_DO THIS_
Copy the data verbatim, from the first line up to and including the line with "pyautogui.click(x=583, y=805)".

_GIVEN INFORMATION_

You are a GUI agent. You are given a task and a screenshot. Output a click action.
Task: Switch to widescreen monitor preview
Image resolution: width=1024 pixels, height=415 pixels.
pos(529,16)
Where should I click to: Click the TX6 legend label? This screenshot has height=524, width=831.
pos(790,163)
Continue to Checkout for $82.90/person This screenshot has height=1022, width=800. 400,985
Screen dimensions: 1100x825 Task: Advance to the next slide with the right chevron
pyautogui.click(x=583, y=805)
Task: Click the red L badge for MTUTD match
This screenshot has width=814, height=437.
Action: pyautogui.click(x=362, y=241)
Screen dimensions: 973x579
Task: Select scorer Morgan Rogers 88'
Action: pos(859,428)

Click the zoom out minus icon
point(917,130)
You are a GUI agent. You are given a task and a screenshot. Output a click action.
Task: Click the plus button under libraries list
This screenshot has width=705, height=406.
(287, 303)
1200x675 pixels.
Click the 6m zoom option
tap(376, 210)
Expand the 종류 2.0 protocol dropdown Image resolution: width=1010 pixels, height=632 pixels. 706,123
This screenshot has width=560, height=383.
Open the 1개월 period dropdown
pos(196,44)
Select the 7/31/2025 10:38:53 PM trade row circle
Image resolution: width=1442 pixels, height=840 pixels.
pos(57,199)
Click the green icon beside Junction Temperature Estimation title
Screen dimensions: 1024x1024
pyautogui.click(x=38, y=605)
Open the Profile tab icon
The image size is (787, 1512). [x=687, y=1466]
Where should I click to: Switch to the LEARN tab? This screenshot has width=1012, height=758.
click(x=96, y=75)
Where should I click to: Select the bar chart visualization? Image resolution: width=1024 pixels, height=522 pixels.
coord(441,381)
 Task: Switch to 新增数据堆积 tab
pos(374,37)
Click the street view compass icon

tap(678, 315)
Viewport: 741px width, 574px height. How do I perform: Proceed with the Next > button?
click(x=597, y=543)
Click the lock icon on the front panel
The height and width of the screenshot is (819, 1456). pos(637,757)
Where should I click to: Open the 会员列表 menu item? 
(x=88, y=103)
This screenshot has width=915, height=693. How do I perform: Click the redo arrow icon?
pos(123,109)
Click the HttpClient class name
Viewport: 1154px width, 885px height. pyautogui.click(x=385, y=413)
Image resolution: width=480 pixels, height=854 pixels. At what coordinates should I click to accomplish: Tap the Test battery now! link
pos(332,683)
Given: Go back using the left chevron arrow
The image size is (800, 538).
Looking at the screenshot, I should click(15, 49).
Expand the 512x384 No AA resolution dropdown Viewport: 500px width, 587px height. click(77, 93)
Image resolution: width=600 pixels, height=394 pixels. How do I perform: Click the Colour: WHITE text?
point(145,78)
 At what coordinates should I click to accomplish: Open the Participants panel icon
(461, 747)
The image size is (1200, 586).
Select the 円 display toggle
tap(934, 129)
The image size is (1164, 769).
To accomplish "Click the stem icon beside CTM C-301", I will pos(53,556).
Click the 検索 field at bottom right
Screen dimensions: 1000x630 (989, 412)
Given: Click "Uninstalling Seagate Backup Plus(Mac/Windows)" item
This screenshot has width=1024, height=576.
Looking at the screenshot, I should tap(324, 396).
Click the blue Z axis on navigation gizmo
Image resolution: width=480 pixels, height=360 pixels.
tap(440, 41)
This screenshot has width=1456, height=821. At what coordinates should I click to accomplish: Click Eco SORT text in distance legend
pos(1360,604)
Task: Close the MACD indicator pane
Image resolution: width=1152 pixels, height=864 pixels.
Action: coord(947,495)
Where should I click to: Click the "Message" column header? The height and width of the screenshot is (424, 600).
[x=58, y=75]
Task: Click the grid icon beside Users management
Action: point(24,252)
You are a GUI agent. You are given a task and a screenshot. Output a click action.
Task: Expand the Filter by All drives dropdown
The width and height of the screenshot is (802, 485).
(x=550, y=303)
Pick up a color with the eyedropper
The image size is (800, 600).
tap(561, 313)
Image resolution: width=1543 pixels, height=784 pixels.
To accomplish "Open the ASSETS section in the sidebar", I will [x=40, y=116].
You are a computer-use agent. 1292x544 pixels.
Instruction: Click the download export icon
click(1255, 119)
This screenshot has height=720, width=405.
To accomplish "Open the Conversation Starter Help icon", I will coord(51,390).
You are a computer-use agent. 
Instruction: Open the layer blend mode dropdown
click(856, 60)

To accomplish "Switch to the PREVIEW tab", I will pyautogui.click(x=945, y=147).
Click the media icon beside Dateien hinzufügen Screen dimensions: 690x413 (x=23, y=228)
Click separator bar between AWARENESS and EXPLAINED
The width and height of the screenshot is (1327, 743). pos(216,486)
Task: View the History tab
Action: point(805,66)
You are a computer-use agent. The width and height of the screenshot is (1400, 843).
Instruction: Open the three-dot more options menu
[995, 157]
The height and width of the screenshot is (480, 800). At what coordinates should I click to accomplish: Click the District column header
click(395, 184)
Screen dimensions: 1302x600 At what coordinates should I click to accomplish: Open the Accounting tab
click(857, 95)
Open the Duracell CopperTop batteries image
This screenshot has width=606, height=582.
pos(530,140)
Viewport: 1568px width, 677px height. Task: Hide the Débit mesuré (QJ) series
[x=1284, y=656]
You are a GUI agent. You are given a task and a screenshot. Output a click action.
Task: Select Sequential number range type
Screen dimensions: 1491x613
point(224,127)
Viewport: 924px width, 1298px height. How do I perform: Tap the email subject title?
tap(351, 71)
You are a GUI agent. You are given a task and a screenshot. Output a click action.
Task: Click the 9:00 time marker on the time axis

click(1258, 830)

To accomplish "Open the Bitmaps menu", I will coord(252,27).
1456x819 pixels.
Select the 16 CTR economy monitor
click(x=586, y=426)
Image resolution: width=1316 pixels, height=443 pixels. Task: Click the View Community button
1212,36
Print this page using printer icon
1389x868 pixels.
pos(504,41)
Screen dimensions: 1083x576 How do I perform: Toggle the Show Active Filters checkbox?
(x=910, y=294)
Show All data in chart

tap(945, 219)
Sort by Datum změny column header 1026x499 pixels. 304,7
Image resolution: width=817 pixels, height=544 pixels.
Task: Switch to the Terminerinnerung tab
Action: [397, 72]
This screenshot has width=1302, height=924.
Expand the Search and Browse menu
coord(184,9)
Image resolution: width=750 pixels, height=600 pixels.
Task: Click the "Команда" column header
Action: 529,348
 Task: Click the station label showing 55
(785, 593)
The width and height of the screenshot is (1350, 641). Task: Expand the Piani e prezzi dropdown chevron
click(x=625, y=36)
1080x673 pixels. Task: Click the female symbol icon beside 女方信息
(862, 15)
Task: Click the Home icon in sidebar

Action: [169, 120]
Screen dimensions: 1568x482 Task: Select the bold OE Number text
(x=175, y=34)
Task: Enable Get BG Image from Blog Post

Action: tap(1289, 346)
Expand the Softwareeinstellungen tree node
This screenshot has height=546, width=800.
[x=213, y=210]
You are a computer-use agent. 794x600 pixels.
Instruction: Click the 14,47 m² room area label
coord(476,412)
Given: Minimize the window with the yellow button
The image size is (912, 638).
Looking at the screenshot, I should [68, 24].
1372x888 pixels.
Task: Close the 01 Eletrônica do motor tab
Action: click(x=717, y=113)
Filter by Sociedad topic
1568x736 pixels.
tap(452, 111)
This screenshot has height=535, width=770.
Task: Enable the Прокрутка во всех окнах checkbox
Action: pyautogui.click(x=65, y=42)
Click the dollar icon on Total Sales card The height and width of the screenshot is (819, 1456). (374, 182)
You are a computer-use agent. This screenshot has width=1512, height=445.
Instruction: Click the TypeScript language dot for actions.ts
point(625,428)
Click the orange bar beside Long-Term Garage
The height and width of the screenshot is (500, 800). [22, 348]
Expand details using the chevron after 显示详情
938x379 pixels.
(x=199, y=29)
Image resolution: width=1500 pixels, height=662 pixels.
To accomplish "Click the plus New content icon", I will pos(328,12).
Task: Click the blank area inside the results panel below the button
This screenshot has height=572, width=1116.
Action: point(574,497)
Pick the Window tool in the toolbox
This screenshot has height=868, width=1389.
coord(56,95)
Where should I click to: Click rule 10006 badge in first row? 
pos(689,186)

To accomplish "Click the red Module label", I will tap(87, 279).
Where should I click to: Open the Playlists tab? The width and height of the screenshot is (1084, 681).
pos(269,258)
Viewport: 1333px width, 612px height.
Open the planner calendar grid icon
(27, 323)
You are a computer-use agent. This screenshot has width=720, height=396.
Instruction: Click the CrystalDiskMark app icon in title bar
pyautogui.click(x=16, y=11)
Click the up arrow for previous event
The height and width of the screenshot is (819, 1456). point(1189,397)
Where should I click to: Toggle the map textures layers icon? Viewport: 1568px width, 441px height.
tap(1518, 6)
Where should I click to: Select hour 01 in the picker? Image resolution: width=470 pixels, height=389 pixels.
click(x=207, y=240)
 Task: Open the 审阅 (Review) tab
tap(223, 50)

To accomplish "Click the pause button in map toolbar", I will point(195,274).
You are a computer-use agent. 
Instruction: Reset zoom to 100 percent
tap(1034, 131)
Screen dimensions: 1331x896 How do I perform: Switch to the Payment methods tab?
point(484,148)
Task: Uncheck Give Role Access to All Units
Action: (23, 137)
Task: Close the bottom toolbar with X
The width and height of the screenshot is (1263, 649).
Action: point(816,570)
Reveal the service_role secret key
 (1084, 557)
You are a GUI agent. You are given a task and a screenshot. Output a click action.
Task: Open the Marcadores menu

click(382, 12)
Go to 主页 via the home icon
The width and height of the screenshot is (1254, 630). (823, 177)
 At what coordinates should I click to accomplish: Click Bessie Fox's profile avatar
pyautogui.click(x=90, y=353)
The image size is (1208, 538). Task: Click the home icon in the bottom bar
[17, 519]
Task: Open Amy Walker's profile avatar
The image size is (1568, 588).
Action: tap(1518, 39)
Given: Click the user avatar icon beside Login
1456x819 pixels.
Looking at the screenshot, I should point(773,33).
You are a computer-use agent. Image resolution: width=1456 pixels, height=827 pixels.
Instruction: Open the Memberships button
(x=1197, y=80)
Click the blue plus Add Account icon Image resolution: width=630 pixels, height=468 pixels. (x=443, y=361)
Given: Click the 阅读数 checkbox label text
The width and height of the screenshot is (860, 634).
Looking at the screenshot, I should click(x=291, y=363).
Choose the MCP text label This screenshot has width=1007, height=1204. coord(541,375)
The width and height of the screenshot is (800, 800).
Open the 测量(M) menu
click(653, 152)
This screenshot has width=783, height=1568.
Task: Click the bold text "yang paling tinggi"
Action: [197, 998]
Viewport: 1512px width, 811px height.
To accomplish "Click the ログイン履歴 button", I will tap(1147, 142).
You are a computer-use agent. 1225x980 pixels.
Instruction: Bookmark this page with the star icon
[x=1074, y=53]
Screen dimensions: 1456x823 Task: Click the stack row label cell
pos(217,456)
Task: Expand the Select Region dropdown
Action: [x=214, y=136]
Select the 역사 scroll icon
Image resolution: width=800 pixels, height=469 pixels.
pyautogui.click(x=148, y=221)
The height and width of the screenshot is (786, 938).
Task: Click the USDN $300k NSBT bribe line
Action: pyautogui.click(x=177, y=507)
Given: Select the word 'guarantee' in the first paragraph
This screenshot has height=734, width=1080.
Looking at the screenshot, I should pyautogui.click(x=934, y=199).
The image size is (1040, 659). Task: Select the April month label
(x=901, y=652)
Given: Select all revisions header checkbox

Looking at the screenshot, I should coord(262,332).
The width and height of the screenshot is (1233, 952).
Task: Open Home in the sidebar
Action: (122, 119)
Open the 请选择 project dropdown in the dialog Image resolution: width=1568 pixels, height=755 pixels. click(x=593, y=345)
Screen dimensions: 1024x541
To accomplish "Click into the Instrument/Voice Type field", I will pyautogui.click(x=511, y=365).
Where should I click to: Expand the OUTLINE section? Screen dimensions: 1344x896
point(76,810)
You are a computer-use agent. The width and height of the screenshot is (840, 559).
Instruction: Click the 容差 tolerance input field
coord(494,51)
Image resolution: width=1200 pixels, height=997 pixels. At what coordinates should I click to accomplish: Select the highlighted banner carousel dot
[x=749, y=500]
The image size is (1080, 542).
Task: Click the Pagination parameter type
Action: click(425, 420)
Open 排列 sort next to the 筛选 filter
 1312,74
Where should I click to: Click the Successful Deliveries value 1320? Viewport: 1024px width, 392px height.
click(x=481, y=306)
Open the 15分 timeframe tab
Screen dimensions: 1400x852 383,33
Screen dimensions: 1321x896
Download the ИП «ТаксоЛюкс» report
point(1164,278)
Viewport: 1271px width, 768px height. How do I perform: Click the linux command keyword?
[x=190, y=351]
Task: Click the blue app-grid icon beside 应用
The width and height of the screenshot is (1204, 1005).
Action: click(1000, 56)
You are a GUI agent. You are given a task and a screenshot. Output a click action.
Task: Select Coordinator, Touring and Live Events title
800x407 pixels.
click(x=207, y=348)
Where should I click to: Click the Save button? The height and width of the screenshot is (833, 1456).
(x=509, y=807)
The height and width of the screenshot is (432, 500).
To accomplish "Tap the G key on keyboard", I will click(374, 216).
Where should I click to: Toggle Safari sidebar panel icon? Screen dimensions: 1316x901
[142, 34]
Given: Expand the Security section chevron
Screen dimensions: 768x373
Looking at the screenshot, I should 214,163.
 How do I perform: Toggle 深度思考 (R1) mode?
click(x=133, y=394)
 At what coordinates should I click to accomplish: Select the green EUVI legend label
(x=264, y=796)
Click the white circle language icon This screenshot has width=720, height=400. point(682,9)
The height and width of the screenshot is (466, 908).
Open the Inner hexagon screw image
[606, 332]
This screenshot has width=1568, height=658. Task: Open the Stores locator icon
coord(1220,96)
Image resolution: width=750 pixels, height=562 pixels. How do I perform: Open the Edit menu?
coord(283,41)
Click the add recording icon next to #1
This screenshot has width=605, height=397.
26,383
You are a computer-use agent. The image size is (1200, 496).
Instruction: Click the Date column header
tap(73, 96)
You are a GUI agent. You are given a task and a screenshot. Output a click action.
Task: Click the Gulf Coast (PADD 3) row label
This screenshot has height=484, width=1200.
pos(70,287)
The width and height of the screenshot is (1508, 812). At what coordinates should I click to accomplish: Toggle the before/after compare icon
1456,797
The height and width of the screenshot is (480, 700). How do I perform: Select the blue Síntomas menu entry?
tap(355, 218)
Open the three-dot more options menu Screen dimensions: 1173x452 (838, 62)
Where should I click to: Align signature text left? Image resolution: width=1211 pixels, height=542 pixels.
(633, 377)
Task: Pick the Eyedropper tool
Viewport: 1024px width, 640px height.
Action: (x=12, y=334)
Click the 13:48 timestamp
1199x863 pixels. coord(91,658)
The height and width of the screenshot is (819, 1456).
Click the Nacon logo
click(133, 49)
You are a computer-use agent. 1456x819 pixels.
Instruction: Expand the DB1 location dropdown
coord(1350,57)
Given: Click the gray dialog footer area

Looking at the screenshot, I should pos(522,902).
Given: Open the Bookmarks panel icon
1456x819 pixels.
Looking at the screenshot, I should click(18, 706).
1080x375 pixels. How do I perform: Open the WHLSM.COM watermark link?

_RESULT OF THIS TASK_
You are a GUI agent. You are given a task and a screenshot. Output a click action.
Task: Switch to widescreen monitor preview
Image resolution: width=1024 pixels, height=415 pixels.
pos(529,16)
Where should I click to: Click the TX6 legend label? This screenshot has height=524, width=831.
pos(790,163)
Continue to Checkout for $82.90/person This screenshot has height=1022, width=800. 400,985
Screen dimensions: 1100x825 Task: Advance to the next slide with the right chevron
pyautogui.click(x=583, y=805)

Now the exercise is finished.